More than a year after Dilshi Amshika, a 15-year-old Tamil student at Colombo's Ramanathan Hindu Ladies' College, died by suicide following alleged sexual abuse by a teacher, the investigation into her death remains incomplete, prompting renewed criticism of the delays in Sri Lanka's justice system.
Amshika died at her home in Kotahena on 29 April 2025. Her family said her death followed prolonged trauma linked to alleged sexual abuse by her mathematics teacher, and to her subsequent humiliation, and her case drew island-wide protests demanding justice, with campaigners accusing her school of shielding the alleged perpetrator rather than protecting her. The accused teacher was arrested and later released on bail.
Speaking to local media on Tuesday, the general secretary of the Ceylon Teachers' Union, Joseph Stalin, said the slow progress of the investigation was deeply distressing. Although the case had been before the courts for more than a year, he said, the post-mortem process had still not been concluded; while the Judicial Medical Officer's report had been submitted to court, a final determination was now expected only on 7 August. The final CCTV analysis report had likewise not been completed, he added, and as a result the next stage of proceedings had been postponed until September.
Such delays in cases involving schoolchildren were unacceptable, Stalin said, criticising the slow pace of police investigations. Citing figures released by the Minister of Women and Child Affairs, he noted that 1,413 women and children had been subjected to various forms of abuse in recent months, including 498 cases of sexual abuse, and argued that protracted investigations and delays within the police and judicial system helped such crimes to persist.

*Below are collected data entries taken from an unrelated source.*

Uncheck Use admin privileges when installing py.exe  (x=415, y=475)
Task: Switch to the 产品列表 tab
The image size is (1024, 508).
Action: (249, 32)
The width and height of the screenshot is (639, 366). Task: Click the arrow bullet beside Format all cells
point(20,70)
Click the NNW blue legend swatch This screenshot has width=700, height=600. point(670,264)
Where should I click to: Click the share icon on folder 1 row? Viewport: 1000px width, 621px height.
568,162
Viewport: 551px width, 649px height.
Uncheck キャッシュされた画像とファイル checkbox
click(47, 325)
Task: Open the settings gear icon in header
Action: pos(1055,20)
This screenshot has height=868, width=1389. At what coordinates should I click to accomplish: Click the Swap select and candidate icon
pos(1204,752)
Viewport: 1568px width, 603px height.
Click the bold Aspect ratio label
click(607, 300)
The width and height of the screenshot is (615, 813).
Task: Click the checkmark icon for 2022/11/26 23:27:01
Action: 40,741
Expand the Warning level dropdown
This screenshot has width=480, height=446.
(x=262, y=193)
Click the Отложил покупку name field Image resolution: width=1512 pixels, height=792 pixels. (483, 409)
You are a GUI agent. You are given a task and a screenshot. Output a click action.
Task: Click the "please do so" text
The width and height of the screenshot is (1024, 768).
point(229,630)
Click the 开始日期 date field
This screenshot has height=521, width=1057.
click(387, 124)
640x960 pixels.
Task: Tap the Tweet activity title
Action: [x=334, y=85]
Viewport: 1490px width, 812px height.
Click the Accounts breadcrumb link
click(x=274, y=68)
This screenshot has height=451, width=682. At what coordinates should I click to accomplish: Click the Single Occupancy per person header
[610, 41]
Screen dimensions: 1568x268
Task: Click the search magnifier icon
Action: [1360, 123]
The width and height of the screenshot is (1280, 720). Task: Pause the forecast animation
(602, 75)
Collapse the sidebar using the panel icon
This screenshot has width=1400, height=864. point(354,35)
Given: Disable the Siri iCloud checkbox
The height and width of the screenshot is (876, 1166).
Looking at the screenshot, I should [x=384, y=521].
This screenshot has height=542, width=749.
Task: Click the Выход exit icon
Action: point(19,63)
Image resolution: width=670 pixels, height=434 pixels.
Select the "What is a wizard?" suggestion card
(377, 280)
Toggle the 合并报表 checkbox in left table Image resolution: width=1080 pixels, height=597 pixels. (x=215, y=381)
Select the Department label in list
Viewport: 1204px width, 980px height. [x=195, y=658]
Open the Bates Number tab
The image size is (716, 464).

A special committee of ministers, appointed in early May under the prime minister's instructions to examine the matter, had shown little visible progress, Stalin said. He called on the authorities to complete their investigations without further delay, and urged the minister of education, who is the prime minister herself, Harini Amarasuriya, along with the minister of public security and other officials, to intervene to ensure swift legal action and to prevent further such tragedies.
Amshika's death laid bare a chain of failures, across her school, the education ministry, the child-protection authorities and the justice system, that campaigners say allowed a vulnerable child to fall through every safeguard meant to protect her.
More than a year on, with the cause of death still formally undetermined and no one held to account, her family and those who have taken up her cause are left to fear that justice, in her case as in so many others, will not come.